We are looking for a Software Engineer specializing in Deep Learning to join research department.
While vision and language models have become increasingly commoditized, proprietary deep learning models are unique, fast-evolving, and deployed in live trading across the worlds most efficient and sophisticated financial markets. Operating in this environment presents distinct scaling challenges and continuous opportunities for optimization. Success in this role requires first-principles thinking and a deep understanding of the engineering trade-offs behind high-performance DL systems.
This is a pivotal role within research organization.
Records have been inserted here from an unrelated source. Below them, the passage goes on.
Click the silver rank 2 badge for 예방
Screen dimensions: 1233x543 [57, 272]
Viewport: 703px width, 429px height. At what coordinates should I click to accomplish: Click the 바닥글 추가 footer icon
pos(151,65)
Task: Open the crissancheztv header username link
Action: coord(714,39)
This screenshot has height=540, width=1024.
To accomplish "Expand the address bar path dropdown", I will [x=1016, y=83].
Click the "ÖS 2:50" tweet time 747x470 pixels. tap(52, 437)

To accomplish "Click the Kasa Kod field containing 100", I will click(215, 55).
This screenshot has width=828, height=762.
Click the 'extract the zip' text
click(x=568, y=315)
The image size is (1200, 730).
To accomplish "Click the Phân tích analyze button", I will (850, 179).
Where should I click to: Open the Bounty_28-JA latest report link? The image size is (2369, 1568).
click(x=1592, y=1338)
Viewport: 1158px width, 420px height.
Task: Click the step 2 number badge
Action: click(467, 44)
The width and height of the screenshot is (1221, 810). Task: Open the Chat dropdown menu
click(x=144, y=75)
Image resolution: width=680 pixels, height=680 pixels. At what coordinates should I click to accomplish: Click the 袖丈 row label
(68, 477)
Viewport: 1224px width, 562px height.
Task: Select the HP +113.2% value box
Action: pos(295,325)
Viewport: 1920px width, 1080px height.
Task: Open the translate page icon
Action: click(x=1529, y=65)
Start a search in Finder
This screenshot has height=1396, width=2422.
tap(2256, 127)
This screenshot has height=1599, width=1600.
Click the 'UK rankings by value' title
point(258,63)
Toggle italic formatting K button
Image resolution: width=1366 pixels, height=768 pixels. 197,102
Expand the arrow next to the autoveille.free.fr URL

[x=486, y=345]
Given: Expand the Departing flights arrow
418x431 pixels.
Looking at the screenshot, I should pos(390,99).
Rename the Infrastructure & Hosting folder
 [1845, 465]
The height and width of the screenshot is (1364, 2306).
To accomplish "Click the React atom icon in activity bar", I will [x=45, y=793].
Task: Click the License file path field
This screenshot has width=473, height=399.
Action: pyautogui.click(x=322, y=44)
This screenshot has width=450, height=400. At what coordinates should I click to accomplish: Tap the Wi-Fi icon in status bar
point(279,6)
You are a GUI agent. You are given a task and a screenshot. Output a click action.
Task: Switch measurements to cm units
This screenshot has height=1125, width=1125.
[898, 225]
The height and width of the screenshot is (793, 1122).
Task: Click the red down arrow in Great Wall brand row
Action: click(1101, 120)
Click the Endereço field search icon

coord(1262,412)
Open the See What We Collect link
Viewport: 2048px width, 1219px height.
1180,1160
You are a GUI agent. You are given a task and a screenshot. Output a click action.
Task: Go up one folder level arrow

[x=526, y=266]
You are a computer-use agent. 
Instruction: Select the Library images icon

You will work closely with researchers and engineers across the company, training deep learning models on massive compute clusters and adapting them for production serving under strict and non-trivial constraints.
Requirements: B.Sc. with honors in CS/EE/Math/Physics, or a related field from a top-tier university
5+ years of hands-on experience building and deploying large-scale deep learning systems in production
Advanced proficiency in PyTorch/TensorFlow
Preferred Qualifications:
M.Sc. or Ph.D. in a relevant quantitative field
Proficiency in C/C++/Rust
Deep, working knowledge of PyTorch internals
Strong experience in several of the following areas:
Performance profiling and optimization of deep learning workloads
Implementing custom CUDA/Triton kernels
Orchestrating and optimizing large-scale distributed training (hundreds to thousands of GPUs)
Optimizing model serving and inference pipelines (quantization, distillation, compilation, memory optimization, etc.)
Training and scaling state-of-the-art vision, language, or diffusion models
This position is open to all candidates.